▸ Work required: Copy the following rows word for word.
start Data entries
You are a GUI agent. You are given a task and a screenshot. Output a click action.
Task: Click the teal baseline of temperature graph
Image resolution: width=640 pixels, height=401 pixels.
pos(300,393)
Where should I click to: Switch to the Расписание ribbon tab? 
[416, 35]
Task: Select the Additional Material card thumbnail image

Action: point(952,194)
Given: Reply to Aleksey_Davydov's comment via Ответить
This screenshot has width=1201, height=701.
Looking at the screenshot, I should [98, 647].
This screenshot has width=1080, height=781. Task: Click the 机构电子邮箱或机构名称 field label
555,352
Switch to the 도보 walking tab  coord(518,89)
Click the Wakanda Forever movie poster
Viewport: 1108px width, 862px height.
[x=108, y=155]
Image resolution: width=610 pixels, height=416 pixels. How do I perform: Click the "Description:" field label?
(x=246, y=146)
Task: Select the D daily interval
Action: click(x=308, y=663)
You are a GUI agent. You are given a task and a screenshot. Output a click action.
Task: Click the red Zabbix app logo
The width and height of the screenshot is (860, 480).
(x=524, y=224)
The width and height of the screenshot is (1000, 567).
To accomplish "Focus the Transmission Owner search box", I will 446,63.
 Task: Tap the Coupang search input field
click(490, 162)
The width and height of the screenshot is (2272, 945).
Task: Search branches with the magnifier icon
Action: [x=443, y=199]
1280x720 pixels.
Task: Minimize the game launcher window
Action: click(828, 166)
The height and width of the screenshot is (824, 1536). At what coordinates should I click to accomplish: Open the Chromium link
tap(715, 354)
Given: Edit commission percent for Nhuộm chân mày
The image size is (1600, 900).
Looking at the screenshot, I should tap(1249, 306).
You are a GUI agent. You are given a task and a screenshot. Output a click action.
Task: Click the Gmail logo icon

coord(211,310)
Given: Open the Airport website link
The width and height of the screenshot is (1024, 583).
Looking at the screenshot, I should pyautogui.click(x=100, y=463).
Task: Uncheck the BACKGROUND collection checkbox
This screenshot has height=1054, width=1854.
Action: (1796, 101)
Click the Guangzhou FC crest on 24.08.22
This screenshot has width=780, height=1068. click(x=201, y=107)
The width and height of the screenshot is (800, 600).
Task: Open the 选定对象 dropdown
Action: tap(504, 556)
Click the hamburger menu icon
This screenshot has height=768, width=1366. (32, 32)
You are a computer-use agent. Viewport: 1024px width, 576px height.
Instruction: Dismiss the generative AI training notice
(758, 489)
end Data entries
▸ Solution for this exercise:
You are a GUI agent. You are given a task and a screenshot. Output a click action.
Task: Click the teal baseline of temperature graph
Image resolution: width=640 pixels, height=401 pixels.
pos(300,393)
Where should I click to: Switch to the Расписание ribbon tab? 
[416, 35]
Task: Select the Additional Material card thumbnail image

Action: point(952,194)
Given: Reply to Aleksey_Davydov's comment via Ответить
This screenshot has width=1201, height=701.
Looking at the screenshot, I should [98, 647].
This screenshot has width=1080, height=781. Task: Click the 机构电子邮箱或机构名称 field label
555,352
Switch to the 도보 walking tab  coord(518,89)
Click the Wakanda Forever movie poster
Viewport: 1108px width, 862px height.
[x=108, y=155]
Image resolution: width=610 pixels, height=416 pixels. How do I perform: Click the "Description:" field label?
(x=246, y=146)
Task: Select the D daily interval
Action: click(x=308, y=663)
You are a GUI agent. You are given a task and a screenshot. Output a click action.
Task: Click the red Zabbix app logo
The width and height of the screenshot is (860, 480).
(x=524, y=224)
The width and height of the screenshot is (1000, 567).
To accomplish "Focus the Transmission Owner search box", I will 446,63.
 Task: Tap the Coupang search input field
click(490, 162)
The width and height of the screenshot is (2272, 945).
Task: Search branches with the magnifier icon
Action: [x=443, y=199]
1280x720 pixels.
Task: Minimize the game launcher window
Action: click(828, 166)
The height and width of the screenshot is (824, 1536). At what coordinates should I click to accomplish: Open the Chromium link
tap(715, 354)
Given: Edit commission percent for Nhuộm chân mày
The image size is (1600, 900).
Looking at the screenshot, I should tap(1249, 306).
You are a GUI agent. You are given a task and a screenshot. Output a click action.
Task: Click the Gmail logo icon

coord(211,310)
Given: Open the Airport website link
The width and height of the screenshot is (1024, 583).
Looking at the screenshot, I should pyautogui.click(x=100, y=463).
Task: Uncheck the BACKGROUND collection checkbox
This screenshot has height=1054, width=1854.
Action: (1796, 101)
Click the Guangzhou FC crest on 24.08.22
This screenshot has width=780, height=1068. click(x=201, y=107)
The width and height of the screenshot is (800, 600).
Task: Open the 选定对象 dropdown
Action: tap(504, 556)
Click the hamburger menu icon
This screenshot has height=768, width=1366. (32, 32)
You are a computer-use agent. Viewport: 1024px width, 576px height.
Instruction: Dismiss the generative AI training notice
(758, 489)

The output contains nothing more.